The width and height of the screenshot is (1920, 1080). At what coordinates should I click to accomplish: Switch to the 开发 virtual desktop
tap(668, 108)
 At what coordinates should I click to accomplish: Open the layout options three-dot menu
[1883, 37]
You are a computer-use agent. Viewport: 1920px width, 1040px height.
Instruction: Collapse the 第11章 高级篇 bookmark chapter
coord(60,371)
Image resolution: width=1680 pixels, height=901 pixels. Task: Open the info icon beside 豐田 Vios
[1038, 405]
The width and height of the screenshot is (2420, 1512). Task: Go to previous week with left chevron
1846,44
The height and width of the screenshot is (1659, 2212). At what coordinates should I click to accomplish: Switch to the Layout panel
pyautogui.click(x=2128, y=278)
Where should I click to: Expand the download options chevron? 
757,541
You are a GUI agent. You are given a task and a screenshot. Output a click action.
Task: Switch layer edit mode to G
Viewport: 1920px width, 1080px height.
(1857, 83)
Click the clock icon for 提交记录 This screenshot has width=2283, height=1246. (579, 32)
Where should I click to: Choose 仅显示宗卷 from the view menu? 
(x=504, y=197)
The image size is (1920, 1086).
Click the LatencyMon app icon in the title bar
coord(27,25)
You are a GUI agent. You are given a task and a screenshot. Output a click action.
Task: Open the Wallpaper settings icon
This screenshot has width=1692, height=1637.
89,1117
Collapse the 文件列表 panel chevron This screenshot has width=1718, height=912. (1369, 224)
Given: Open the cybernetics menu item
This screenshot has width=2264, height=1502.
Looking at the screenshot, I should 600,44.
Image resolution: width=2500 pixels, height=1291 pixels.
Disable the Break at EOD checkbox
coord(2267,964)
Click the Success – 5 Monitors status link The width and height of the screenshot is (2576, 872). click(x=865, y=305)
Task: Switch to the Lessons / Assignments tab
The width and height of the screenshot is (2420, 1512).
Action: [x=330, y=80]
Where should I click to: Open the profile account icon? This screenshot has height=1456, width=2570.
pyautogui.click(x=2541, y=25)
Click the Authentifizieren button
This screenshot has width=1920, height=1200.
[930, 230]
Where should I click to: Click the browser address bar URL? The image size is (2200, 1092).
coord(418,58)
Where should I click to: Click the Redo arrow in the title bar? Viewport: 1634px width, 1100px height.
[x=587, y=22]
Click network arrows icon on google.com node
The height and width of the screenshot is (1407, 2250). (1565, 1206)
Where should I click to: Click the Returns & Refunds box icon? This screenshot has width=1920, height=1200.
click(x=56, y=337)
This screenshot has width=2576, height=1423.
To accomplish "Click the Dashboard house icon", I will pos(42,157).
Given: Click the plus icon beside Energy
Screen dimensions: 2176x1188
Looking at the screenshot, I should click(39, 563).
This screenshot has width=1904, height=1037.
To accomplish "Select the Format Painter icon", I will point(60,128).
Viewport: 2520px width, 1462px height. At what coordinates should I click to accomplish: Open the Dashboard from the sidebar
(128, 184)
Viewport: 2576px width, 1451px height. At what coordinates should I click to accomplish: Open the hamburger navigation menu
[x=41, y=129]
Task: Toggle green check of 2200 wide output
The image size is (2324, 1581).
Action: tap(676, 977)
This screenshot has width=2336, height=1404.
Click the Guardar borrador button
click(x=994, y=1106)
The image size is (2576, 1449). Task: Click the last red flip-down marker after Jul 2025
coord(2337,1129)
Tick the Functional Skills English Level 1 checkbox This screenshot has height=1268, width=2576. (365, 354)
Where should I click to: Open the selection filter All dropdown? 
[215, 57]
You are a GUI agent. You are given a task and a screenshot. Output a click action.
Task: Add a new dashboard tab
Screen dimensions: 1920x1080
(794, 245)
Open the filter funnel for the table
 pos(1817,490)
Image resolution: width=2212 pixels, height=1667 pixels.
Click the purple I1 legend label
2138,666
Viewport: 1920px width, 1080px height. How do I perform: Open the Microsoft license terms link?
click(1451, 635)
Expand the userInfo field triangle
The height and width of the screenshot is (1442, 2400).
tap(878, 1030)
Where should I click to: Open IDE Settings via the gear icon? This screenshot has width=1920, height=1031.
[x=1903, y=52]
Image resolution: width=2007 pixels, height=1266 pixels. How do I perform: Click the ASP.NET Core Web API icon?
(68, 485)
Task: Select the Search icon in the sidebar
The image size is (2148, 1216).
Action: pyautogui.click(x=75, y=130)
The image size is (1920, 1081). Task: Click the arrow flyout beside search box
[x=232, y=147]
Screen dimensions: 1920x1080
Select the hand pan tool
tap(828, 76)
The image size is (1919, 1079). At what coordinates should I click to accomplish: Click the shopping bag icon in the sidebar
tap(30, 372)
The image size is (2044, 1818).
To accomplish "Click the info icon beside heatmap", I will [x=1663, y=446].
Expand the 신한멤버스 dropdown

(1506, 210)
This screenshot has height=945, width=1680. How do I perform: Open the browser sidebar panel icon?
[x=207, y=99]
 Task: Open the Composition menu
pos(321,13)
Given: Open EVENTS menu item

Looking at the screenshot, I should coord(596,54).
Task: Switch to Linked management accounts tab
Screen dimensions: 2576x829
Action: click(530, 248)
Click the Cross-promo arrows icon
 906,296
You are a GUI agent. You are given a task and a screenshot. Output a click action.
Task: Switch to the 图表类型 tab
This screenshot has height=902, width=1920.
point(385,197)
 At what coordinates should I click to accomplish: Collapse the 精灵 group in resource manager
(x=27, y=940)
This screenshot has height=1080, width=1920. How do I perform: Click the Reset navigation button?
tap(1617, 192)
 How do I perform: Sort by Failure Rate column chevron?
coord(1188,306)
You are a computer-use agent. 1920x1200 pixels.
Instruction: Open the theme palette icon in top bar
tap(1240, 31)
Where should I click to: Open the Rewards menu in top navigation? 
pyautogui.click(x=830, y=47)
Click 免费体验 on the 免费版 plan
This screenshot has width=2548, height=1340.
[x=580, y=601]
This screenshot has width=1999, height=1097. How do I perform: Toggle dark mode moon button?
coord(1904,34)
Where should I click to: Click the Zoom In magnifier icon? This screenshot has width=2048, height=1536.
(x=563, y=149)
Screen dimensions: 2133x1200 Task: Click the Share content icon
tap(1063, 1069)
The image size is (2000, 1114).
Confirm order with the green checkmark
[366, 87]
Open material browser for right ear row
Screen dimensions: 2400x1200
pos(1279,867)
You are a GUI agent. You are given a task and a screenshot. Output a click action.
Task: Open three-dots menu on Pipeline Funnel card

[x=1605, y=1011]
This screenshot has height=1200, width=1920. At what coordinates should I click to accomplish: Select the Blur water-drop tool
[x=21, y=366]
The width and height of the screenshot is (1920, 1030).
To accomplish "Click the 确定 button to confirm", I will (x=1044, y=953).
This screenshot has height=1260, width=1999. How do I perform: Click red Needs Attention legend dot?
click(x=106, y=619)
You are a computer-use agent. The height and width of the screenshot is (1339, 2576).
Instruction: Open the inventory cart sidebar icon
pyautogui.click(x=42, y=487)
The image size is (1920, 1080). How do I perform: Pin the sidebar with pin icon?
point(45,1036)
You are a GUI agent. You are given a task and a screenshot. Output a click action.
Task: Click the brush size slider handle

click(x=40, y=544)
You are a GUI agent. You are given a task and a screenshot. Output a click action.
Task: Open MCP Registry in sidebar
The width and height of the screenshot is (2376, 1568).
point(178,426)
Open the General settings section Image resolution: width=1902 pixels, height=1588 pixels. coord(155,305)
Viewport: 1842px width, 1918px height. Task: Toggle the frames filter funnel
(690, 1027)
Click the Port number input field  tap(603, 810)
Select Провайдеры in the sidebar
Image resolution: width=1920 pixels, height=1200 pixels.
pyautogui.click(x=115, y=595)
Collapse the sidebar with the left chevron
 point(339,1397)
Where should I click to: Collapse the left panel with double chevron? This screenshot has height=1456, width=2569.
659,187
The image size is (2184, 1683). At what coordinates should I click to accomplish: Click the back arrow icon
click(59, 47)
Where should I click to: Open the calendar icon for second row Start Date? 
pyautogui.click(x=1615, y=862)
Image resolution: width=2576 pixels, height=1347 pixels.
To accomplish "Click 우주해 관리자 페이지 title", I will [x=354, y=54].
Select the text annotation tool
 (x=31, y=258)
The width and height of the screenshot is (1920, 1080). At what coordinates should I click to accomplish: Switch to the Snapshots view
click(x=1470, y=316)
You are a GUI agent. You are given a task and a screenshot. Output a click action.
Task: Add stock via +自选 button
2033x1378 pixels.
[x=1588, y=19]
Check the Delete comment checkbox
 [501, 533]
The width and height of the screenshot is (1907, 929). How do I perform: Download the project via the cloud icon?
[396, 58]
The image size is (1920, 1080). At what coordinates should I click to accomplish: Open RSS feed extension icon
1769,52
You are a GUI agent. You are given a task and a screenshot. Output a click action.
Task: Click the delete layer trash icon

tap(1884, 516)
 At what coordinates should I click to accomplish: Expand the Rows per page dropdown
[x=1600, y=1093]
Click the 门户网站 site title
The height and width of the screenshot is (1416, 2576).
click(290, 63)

#####

== TASK STATEMENT ==
Which lines in the records above include the word "computer"? Copy them out.

== RESPONSE ==
You are a computer-use agent. Viewport: 1920px width, 1040px height.
You are a computer-use agent. 1920x1200 pixels.
You are a computer-use agent. The height and width of the screenshot is (1339, 2576).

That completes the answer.